Lastly, the claim that AMD can’t optimize drivers for GameWorks titles because they don’t have the sourcecode is utter bullshit. It’s not a secret that both vendors hack and replace the shaders of popular titles through their drivers, in order to improve performance. They don’t have (or need) the sourcecode for those either, they just need capable engineers.

I don’t like the idea of NVIDIA (or Intel) gaining an overwhelming market share over AMD, because that’s bad for vital market competition. However, AMD needs to stop playing the victim of “unfair business practices”, banking on the emotions of those gamers who have an irrational attachment to a microprocessor brand. Instead, AMD needs to provide better technology and make better business decisions.

It isn’t good for anything when tessellation is 1*1 in the video example. The proof is the slab being solid red in the wired mode.

The amount of tessellation needed to bring an AMD card to its knees is far beyond overkill. Most games use tessellation nowadays but only the ones with insane amounts of it are used for these comparisons.

What a bunch of nonsense. Intel already has open source drivers for their GPUs and AMD’s are on their way¹.

¹ And this can take over a decade at this rate.

I’ve been using NVidia on Windows and Linux for 3D and gaming and I can’t complain. At the same time AMD, while having great hardware, had such a crappy drivers (OpenGL at least) that it was only good for playing DX games on Windows. Latest drivers got much better in OpenGL for gaming (Windows), but not sure about 3D work or Linux.

The slab being red isn’t “proof” that the triangles are 1x1 pixel-sized, because it is a wireframe, i.e. the edges of the triangle fill, not the triangle itself.

If you look at this image from the original article this complaint is based on, you can see that most triangles would be decently sized for an 8x8 pixel target. Of course, the shader can’t pick optimal tesselation for every triangle, it still depends on the topology of the object and the fixed-function features of the tesselation stage.

Anyway, my point is not that “optimization” is the real reason why the concrete slab is so tesselated when it doesn’t need to be - having so many little triangles just isn’t as bad as it looks. The most likely reason is that nobody went in to test “optimal” tesselation levels for every single asset.

The amount of tessellation needed to bring an AMD card to its knees is far beyond overkill. Most games use tessellation nowadays but only the ones with insane amounts of it are used for these comparisons.

I don’t think this amount of tesselation is “overkill” for good displacement mapping.

What a bunch of nonsense. Intel already has open source drivers for their GPUs and AMD’s are on their way¹.

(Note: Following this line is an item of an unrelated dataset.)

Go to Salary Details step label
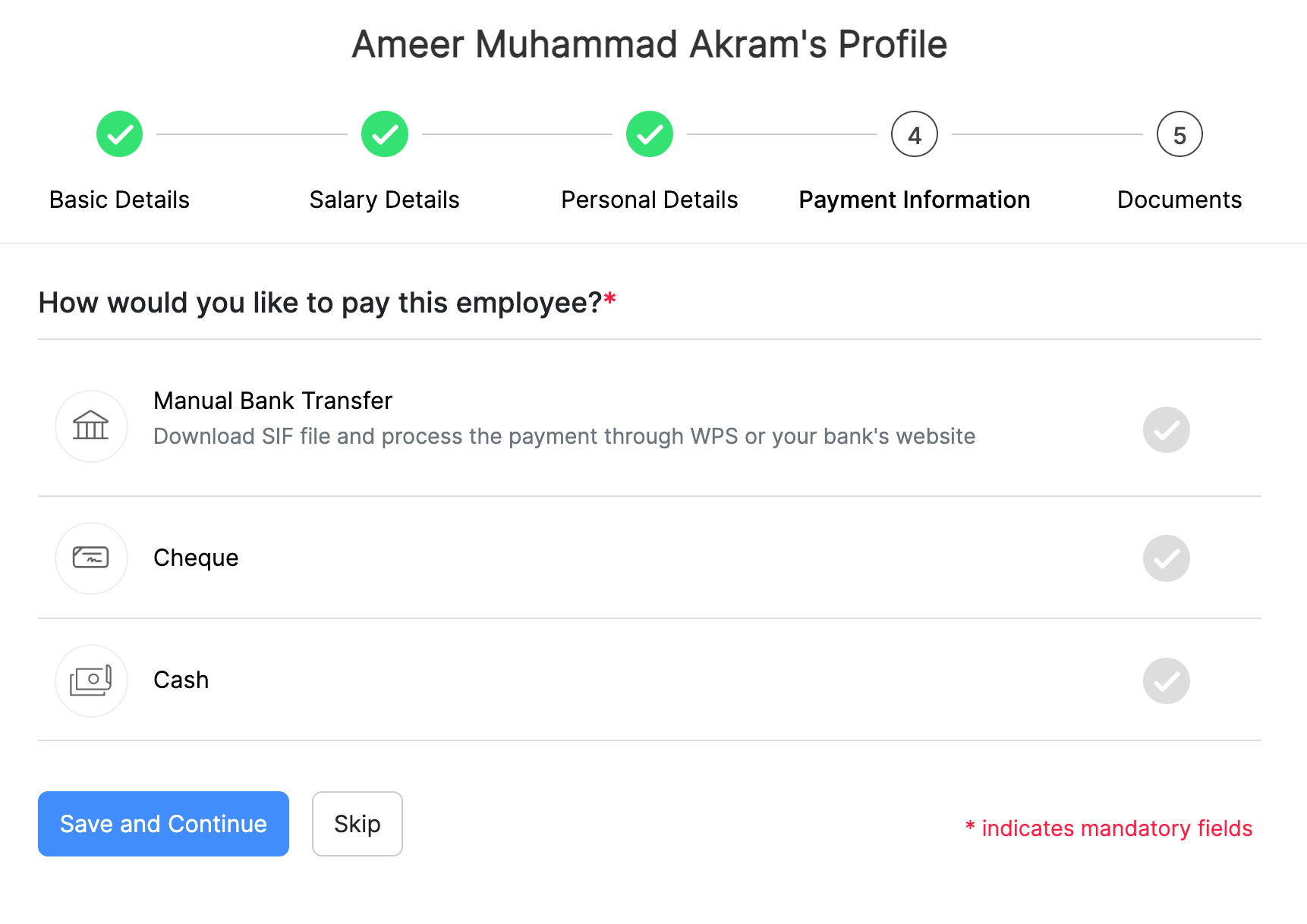 click(x=385, y=200)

Neither companies have open-source drivers on Windows (i.e. the platform that actually matters for games) nor have they announced any such plans. I’m sure game developers would love to be able to properly debug their applications with open-source drivers, though.

You tend to be very categorical and you know what you said. Making excuses and quoting “optimization” and “optimal” don’t make it any better. The amount of tessellation in Crysis 2 was overkill and everyone acknowledges it. It wasn’t only the insane amounts of tessellation on objects that didn’t need it, it was the frigging tessellated ocean below the ground too. Crytek either dropped the ball hardcore there or they partnered with Nvidia to showcase a totally pointless strength.

Well, you know, that’s like, uh, your opinion, man.

I’m not going to argue with that. Still, Intel and AMD have open source drivers.